La Chine et la dette américaine : un état des lieux et des parts d’ombre
Une érosion continue des stocks de Treasuries
La Chine a accumulé des bons du Trésor américain (Treasuries) en réinvestissant les dollars issus de ses exportations massives. Ces Treasuries servaient de réserves de change ultra-sécurisées compte tenu du très faible risque de défaut du gouvernement américain.
Depuis son pic de 1300 Md$ en 2013, le stock de Treasuries détenu par la Chine s’est érodé de manière continue pour atteindre 683 Md$...
La Chine publie le montant de ses réserves de change (environ 3 400 milliards de dollars), mais refuse de divulguer la répartition exacte par devise et type d’actif. La composition des réserves est considérée comme une donnée de sécurité nationale. Les données disponibles proviennent du Département du Trésor américain via un rapport mensuel appelé TIC (Treasury International Capital). La source officielle est donc paradoxalement américaine.

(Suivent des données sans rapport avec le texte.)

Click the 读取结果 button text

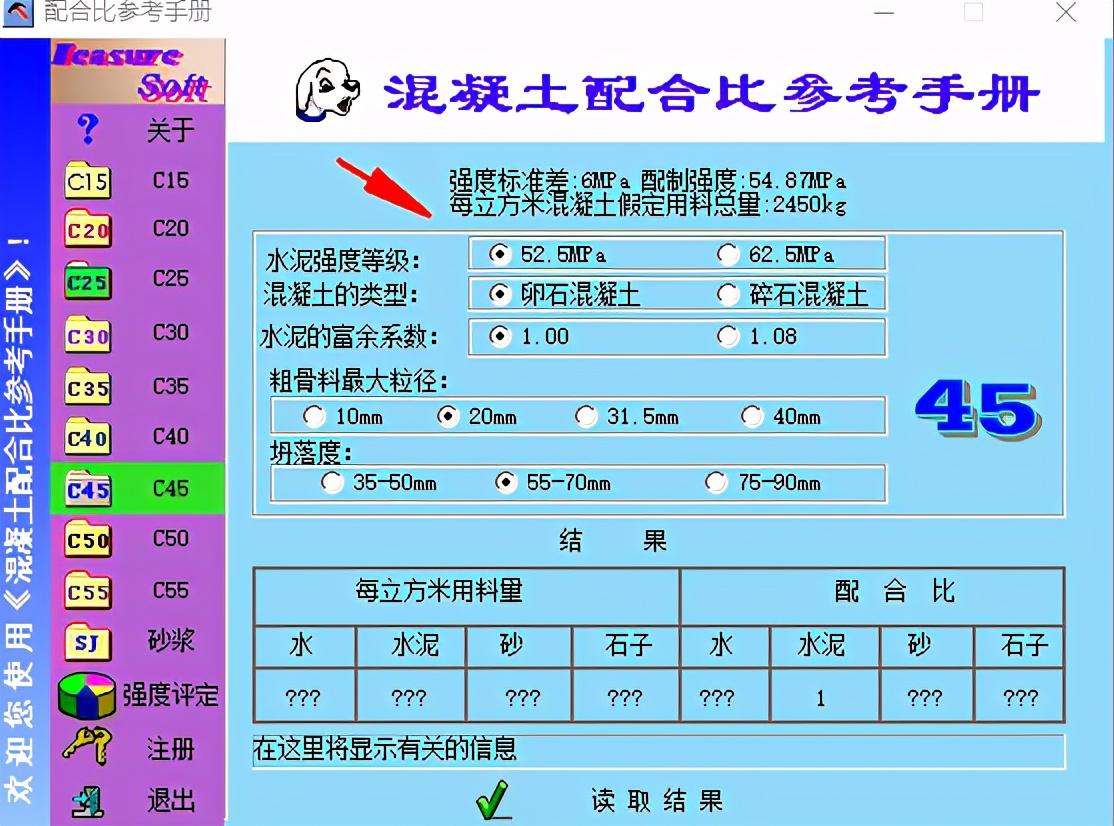[656, 801]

Depuis son pic de 1 300 Md$ en 2013, le stock de bons du Trésor américain détenu par la Chine s’est érodé de manière continue pour atteindre 683 Md$ en novembre 2025, faisant chuter sa part dans la détention étrangère de Treasuries de 28,8 % en 2011 à 7,3 %, un plus bas depuis 2008.
Les réserves de l’ombre : Belgique et Luxembourg
… Mais cette baisse apparente masque en partie un déplacement vers des intermédiaires européens (Belgique, Luxembourg) …

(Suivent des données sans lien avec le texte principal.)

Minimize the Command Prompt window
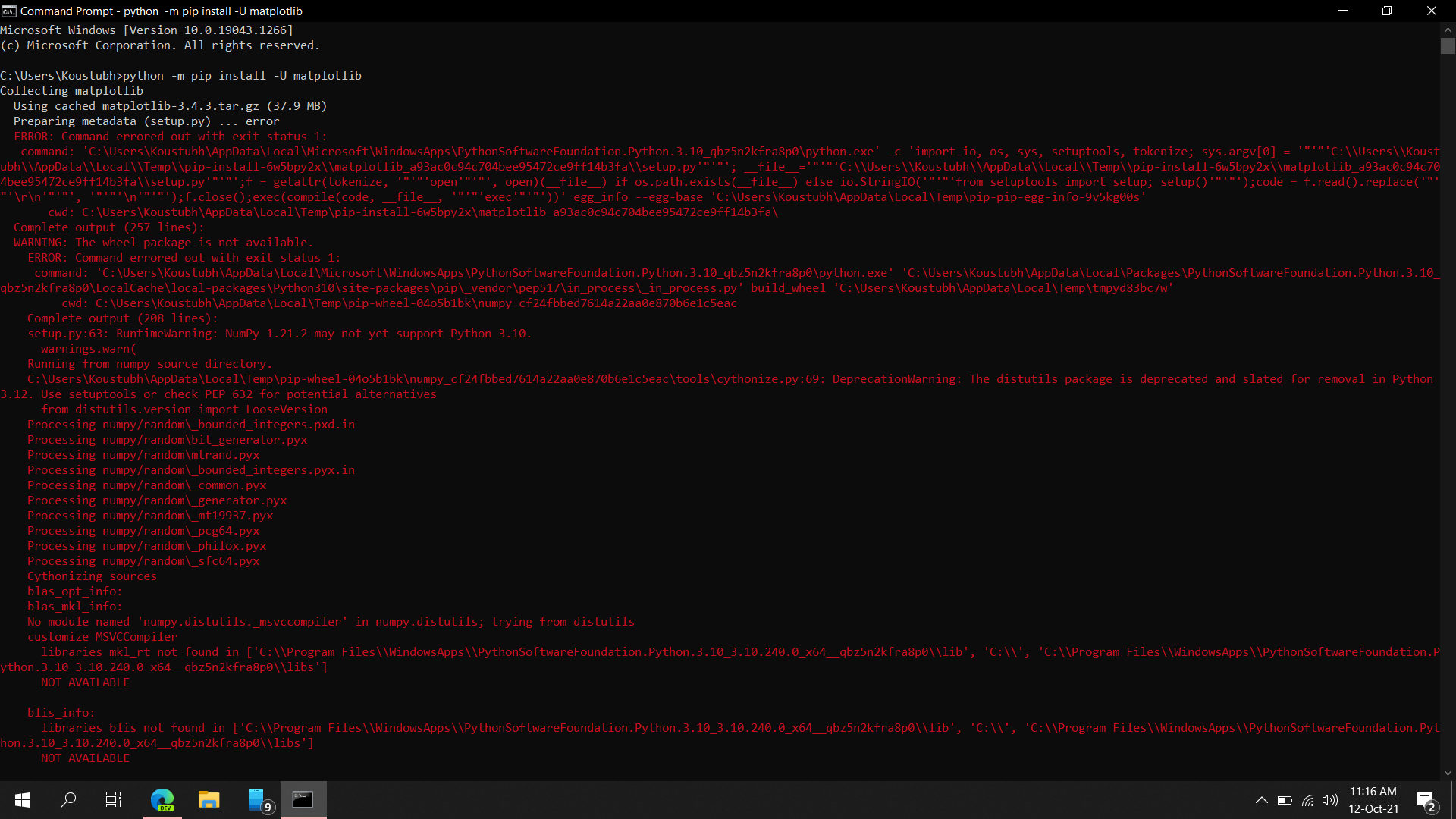This screenshot has width=1456, height=819. pos(1343,11)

De nombreux analystes, comme Brad Setser du Council on Foreign Relations considèrent que les chiffres officiels américains pourraient même sous-estimer la réalité. En effet, la Chine utilise parfois des banques commerciales d’Etat ou des intermédiaires basés en Belgique ou au Luxembourg pour acheter des titres américains. Ces intermédiaires ne sont pas des banques de détail, mais « des coffres-forts » numériques géants pour les titres financiers mondiaux : Euroclear (Bruxelles) et Clearstream (Luxembourg). Ces transactions n’apparaissent pas sous l’étiquette « Chine » dans les rapports officiels, ce qui permet à Pékin de masquer l’ampleur réelle de ses mouvements sur le marché de la dette américaine. Ainsi, la Chine n’est pas forcément en train de « liquider » toute sa dette américaine, mais en déplace une partie vers les plateformes européennes.
La Belgique héberge également la majorité des actifs russes gelés la plaçant dans une position diplomatique et financière extrêmement délicate. Les autorités chinoises observent avec une vigilance extrême le traitement des actifs russes, pouvant retirer à tout moment leurs avoirs colossaux en dollars et euros et provoquer une perte de confiance mondiale envers l’euro et Euroclear.
Le glissement du public vers le privé
… Ainsi que vers les banques commerciales du secteur privé.
On observe depuis plusieurs années un glissement progressif : moins de bons du Trésor américain au bilan officiel de la banque centrale (PBOC), mais davantage dans les bilans des banques commerciales d’Etat. Ainsi, d’après les données de la SAFE (State Administration of Foreign Exchange), l’autorité chinoise en charge de la gestion et du contrôle des flux de devises, les banques détiennent au total 298 milliards de dollars d’obligations américaines à fin septembre 2025. La distinction par type de titres n'est pas disponible. Ce glissement du public vers le privé permet aux autorités de garder une capacité de réaction rapide sans signal politique brutal et de déplacer le portage du risque.
Le grand virage vers l’or
Une réponse au risque de sanctions financières américaines
Depuis le gel des avoirs russes, la PBOC a repris ses achats d’or de manière quasi continue avec une accélération depuis novembre 2024.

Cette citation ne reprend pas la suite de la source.